These are the key concepts you need to understand to accurately answer the question.

mass flow rate
The mass flow rate is an essential concept in fluid dynamics and various engineering applications. It measures the mass of a substance passing through a cross-sectional area per unit time. In this exercise, we calculate the mass flow rate of vegetable oil dispensed through a spray nozzle.
Given, the mass of each spray is 0.25 grams, and the duration of each spray is 0.25 seconds. To find the mass flow rate, we use the formula:
\(\text{Mass Flow Rate} = \frac{\text{Mass of each spray}}{\text{Duration of each spray}}\)
By plugging in the values:
\(\text{Mass Flow Rate} = \frac{0.25 \, \text{g}}{0.25 \, \text{s}} = 1 \, \text{g/s}\)
This tells us that 1 gram of oil is sprayed every second.
mass conservation
Mass conservation is a fundamental principle in physics and engineering. It states that mass cannot be created or destroyed in a closed system, only transferred. This means the total mass before and after an event remains constant.

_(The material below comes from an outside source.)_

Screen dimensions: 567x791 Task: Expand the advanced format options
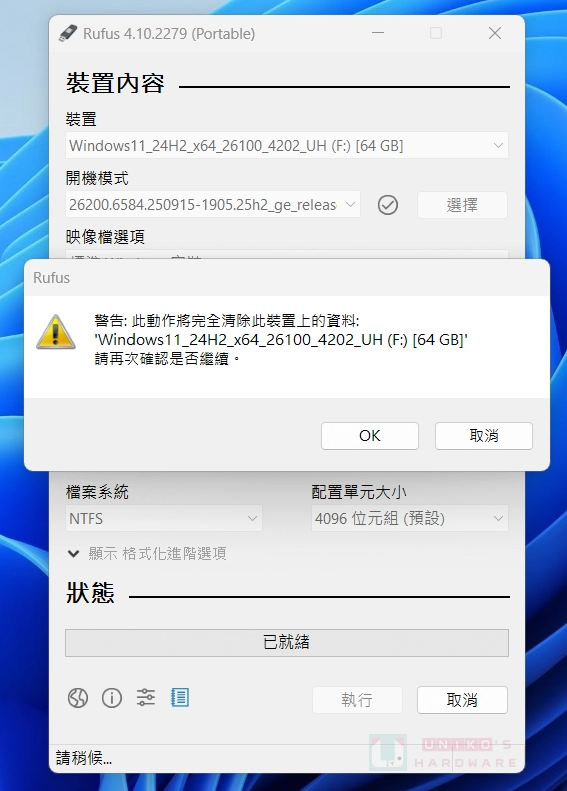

In our problem, we apply mass conservation to determine the mass remaining in the can after a number of sprays. Initially, the can contains 170 grams of oil. Each spray dispenses 0.25 grams of oil, and there are 560 sprays:
\(\text{Total Mass Dispensed} = 0.25 \, \text{g} \times 560 = 140 \, \text{g}\)

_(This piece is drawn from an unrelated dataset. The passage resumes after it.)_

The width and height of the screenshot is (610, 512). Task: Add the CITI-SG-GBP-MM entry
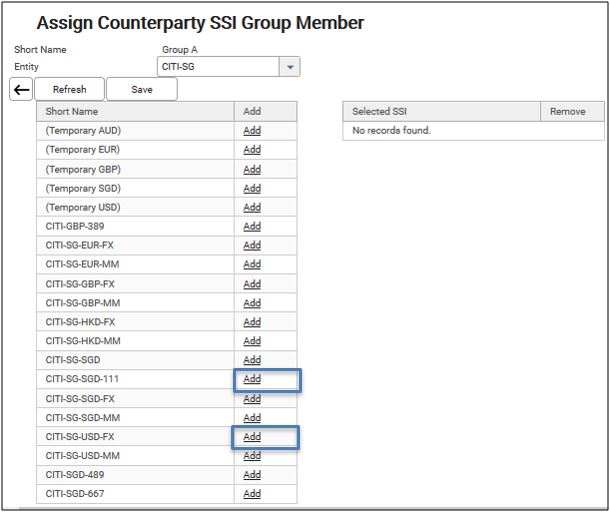252,303
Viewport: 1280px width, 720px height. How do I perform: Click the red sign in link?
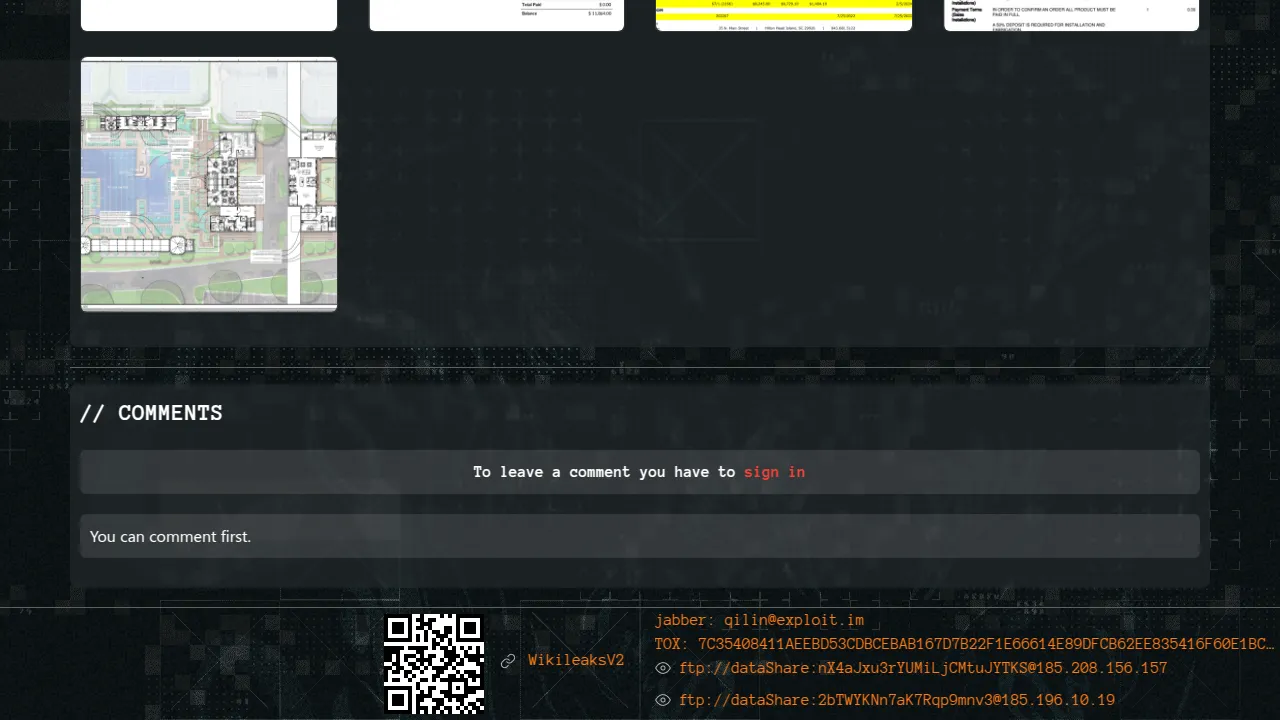coord(774,472)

By deducting the total mass dispensed from the initial mass, we find the mass remaining:
\(\text{Mass Remaining} = 170 \, \text{g} - 140 \, \text{g} = 30 \, \text{g}\)

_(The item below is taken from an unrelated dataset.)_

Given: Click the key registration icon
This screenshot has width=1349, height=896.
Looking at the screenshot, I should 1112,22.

So, after 560 sprays, 30 grams of oil remain in the can.
unit conversion
Unit conversion is crucial in solving problems where different units of measurement are involved. While this exercise uses consistent units (grams and seconds), other scenarios may require conversions. For instance, switching between mass units like grams, kilograms, and pounds or time units like seconds, minutes, and hours.
To perform a unit conversion, you multiply the quantity by a conversion factor. For example, converting grams to kilograms:
\(\text{Weight in kg} = \text{Weight in grams} \times 0.001\)
Or, converting seconds to minutes:
\(\text{Time in minutes} = \text{Time in seconds} \times \frac{1}{60}\)
Ensuring all quantities use appropriate units simplifies calculations and reduces errors.
problem-solving steps
Effective problem-solving involves breaking down a problem into manageable steps, as demonstrated in this exercise. Here are the general steps followed:
1. **Understand the Problem**: Identify the given data and the questions asked.
2. **Identify Key Information**: Note down the known values. Here, the mass per spray (0.25 g) and duration of each spray (0.25 s).
3. **Use Formulas**: Apply relevant formulas. For mass flow rate, use:
\(\text{Mass Flow Rate} = \frac{\text{Mass of each spray}}{\text{Duration of each spray}}\)
4. **Perform Calculations**: Calculate the values step by step. First, determine the mass flow rate (1 g/s), then the total mass dispensed (140 g), and finally the remaining mass (30 g).
5. **Verify**: Double-check calculations and logic to ensure accuracy.
Using structured steps like these helps solve complex problems systematically and accurately.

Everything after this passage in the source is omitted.